写真は撮ったほうが良いのか撮らずに目に焼き付けるべきなのか

生活

 現代では、スマホやSNSの影響から誰しもが手軽に写真をとるようになった。

 勝手なイメージだけど、特に中高生や主婦がそういうのに凝っているイメージがある。

 おしゃれな料理とか、タピオカドリンクとか、犬や猫、きれいな海、いわゆる”インスタ映え”というやつだ。

 個人的な印象だと、ほんの少し前まではそういうのをちょっと小馬鹿にするというか、「景色や思い出というのは目に焼き付けるものだ」という風に考える人が多かった。

 僕もどちらかと言えば、写真は撮らない派で、心に残してこそ意味があるというような根性論者だ。

 しかし、最近はそういった人々も順応したり、寛容になったりしたのか、その数も減っている気がする。

 おそらく今、芸能人なんかが「何でもかんでもパシャパシャ撮るんじゃない」と言ったら炎上するだろう。それだけ何でも写真を撮る派は増えてきている。

 そんな今だからこそ考えたい。写真は撮るべきか目に焼き付けるべきか。

 単純にメリットを考えるとするのなら、

 ●写真を撮る……後で思い出しやすい、他人と共有できる、いいねがもらえる、創意工夫が楽しめる

 ●目に焼き付ける……なんかかっこいい ライブ感

 実用的なのは、圧倒的に前者、写真を撮ったほうが、後々に良いことがたくさんある。

 写真を撮らなかった場合は、その場にいなかった誰かに正しく伝えるのは難しいし、年月が過ぎるほどに、記憶は形を変えていく。

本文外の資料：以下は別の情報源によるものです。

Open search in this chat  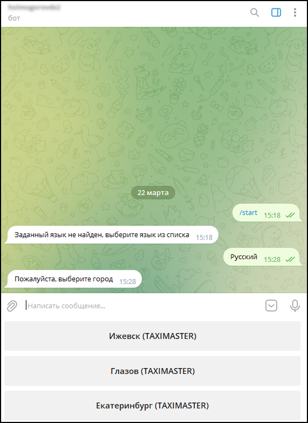pyautogui.click(x=254, y=12)
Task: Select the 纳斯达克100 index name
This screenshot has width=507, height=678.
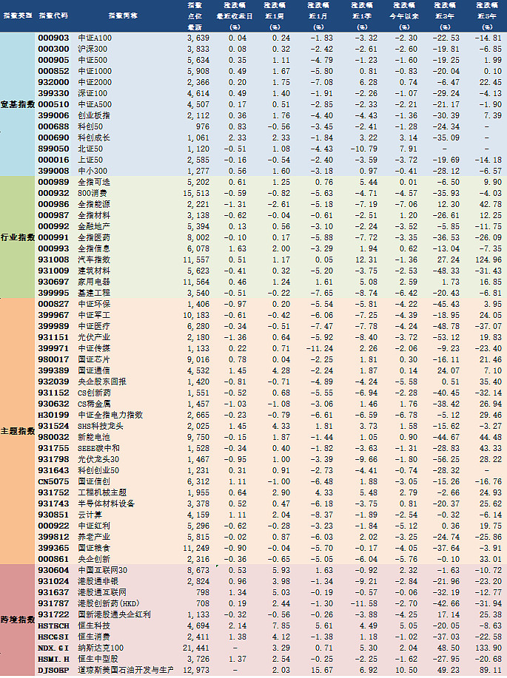Action: pyautogui.click(x=99, y=647)
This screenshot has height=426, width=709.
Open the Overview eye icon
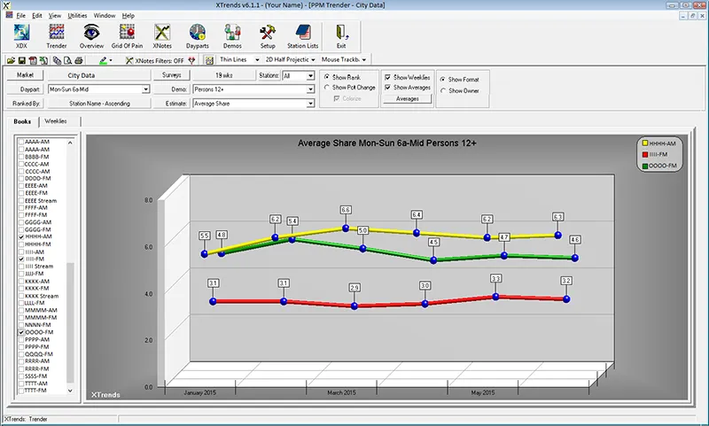coord(91,35)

 それをアンティークだとかヴィンテージだとして良いことだと考えられなくもないけど、そこまでいったらハードボイルドすぎて身の丈の合わない。

 唯一目に焼き付けることの利点があるとすれば、その場の空気を大事にできることだろう。

 写真を撮るという行為は人間が本来切り取ることのできなかった時間を機械によって一つの形として封じ込めるという意味合いがある。

 1つの時間を生きる者として大それた行為、傲慢な行為と言えなくもない。

 また、食べ物や動物園などはまだしも、海や山のような荘厳な景色を撮るのは、本来人間がどうしようもないものを封じ込めてしまおうという思い切った行為と考えられなくもない。

 だから目に焼き付けるというのはそういったものへの無抵抗の証明だったり、敬意の表れなのかもしれない。

 例えば、憧れの人を目の前にしたときに、ツーショットやサインを求めるのではなく、ただ目の前にいるということをしっかり目に焼き付けて実感するようなことだ。
 
 正直、こんな感覚は古臭く、説教臭いかもしれない。特に中高生にとっては。

 でも、そんな中高生もいつかは、こういう目に焼き付けるという敬意を知るんじゃないかと思う。

 そして、根性論者の方も、日常の思い出を共有することの良さとか、日常生活の創意工夫の楽しさを知っていくべきなのかもしれない。

 だけど、正直youtubeやtwitterならまだしも、tiktokやinstagramというのについてけない。

 今までわりと最新のものを受けいれてきたつもりだけども、とうとう年をとったのだろう。

 もう中高生でもないし、最新を受け入れていく必要もないのかもしれない。それにもともと祭り行事は遠くから見るタイプだから。

しかしそれでも、一応世間から完全に孤立しないように、いつでも参加できるように準備くらいはしておいたほうが良いのではという気がする。

 そうして人はtiktokやinstagramをインストールするのだろうけど、そうしたときに一気にスケベ感が増すのはなぜだろうか。

 そこそこの年をいった人が若者系のアプリをインストールすると、なぜかスケベ感がある。なぜか。

 別にスケベな目的はないはずなのに。こうして新たな問題にあたるわけだけど、おそらくこれは目に焼き付けるという癖が残って、画像を目に焼き付けてしまい、変態感があるからだろう。

 それに一説には、目に焼き付けるという言葉は、当時高価だったカメラを買えなかったスケベが悔し紛れに言ったのが語源らしい。

 だから盗撮魔なんていうのは二流のスケベで、一流のスケベは目に焼き付ける。僕はこれを肝に銘じて生きて行こうと思う。